[TASK TO CARRY OUT] Could you write out the opening lines of the data, word for word, stopping after the line that contains "Given: Click the Asgari"?

┄┄┄┄┄┄

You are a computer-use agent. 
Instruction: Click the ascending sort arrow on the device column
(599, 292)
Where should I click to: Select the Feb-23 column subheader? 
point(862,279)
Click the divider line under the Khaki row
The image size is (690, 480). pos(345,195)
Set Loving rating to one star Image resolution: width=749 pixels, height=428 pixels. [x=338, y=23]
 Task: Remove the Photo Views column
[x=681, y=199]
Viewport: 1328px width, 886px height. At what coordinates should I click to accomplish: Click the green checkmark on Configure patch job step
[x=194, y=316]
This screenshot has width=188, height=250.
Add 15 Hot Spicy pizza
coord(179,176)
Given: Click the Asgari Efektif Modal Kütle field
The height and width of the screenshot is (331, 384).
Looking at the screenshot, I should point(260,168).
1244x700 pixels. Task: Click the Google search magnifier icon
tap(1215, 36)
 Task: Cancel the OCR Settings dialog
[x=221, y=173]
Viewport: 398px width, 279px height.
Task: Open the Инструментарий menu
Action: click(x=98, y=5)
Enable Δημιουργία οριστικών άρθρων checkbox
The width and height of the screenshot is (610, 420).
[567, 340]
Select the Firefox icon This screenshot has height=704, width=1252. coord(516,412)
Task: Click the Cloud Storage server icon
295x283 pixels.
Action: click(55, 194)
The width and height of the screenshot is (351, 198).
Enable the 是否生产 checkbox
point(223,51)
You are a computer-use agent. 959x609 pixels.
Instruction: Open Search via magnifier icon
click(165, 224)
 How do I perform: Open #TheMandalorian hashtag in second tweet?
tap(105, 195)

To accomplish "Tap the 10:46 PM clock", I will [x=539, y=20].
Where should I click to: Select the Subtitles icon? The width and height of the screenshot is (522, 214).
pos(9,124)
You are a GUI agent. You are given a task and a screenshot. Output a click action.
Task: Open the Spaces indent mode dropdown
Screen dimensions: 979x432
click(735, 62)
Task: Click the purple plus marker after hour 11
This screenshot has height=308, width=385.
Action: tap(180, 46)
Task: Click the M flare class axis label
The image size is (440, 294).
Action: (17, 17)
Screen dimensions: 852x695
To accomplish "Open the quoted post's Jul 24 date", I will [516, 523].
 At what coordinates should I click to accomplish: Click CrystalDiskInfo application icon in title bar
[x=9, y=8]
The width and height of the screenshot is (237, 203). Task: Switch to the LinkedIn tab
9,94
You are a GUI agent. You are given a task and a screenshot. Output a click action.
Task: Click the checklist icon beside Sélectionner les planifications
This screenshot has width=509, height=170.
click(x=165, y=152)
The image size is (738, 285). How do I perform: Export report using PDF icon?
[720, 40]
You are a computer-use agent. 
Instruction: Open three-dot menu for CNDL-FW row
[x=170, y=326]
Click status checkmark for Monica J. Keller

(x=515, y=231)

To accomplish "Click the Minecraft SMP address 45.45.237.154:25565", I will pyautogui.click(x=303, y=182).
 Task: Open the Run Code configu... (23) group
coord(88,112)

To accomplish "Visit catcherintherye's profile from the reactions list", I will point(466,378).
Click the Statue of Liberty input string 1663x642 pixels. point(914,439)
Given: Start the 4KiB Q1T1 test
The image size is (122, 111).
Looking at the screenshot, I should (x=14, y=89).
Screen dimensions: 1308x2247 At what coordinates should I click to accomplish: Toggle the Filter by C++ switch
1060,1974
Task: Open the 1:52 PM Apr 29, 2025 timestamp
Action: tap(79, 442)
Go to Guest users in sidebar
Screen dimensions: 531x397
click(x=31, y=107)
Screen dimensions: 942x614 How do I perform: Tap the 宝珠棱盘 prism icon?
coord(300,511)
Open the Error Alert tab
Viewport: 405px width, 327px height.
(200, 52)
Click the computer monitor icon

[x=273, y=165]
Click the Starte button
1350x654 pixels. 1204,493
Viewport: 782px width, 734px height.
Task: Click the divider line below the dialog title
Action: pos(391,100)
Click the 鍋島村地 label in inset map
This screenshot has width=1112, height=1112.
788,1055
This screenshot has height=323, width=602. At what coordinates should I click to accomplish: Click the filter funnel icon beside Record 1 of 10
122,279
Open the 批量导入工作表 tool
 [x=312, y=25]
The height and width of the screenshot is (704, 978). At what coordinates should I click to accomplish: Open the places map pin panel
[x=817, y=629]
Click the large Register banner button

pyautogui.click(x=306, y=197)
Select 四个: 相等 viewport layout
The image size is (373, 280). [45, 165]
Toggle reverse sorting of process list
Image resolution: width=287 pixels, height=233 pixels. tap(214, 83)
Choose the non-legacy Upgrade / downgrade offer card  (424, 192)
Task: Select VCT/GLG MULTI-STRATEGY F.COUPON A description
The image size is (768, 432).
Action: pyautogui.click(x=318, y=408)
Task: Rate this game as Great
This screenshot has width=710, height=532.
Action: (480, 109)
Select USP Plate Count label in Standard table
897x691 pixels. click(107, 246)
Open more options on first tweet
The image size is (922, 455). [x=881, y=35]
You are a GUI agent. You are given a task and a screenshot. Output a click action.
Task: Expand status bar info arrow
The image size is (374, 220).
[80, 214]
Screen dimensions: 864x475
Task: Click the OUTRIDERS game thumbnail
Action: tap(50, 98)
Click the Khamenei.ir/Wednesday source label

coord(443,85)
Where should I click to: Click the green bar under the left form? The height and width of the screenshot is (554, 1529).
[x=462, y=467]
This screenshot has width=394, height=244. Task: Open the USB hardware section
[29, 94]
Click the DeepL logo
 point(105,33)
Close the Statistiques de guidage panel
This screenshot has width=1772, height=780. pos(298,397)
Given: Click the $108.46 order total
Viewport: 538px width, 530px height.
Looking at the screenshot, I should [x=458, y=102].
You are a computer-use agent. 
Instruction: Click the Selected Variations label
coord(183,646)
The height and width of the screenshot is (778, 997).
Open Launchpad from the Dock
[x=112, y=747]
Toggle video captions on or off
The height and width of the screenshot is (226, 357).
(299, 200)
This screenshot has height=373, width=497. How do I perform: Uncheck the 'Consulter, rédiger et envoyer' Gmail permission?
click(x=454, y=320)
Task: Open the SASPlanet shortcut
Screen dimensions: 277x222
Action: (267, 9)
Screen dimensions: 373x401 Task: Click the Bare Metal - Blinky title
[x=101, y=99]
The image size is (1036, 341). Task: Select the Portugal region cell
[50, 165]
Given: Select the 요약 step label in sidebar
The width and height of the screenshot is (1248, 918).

┄┄┄┄┄┄

[SOLUTION]
You are a computer-use agent. 
Instruction: Click the ascending sort arrow on the device column
(599, 292)
Where should I click to: Select the Feb-23 column subheader? 
point(862,279)
Click the divider line under the Khaki row
The image size is (690, 480). pos(345,195)
Set Loving rating to one star Image resolution: width=749 pixels, height=428 pixels. [x=338, y=23]
 Task: Remove the Photo Views column
[x=681, y=199]
Viewport: 1328px width, 886px height. At what coordinates should I click to accomplish: Click the green checkmark on Configure patch job step
[x=194, y=316]
This screenshot has width=188, height=250.
Add 15 Hot Spicy pizza
coord(179,176)
Given: Click the Asgari Efektif Modal Kütle field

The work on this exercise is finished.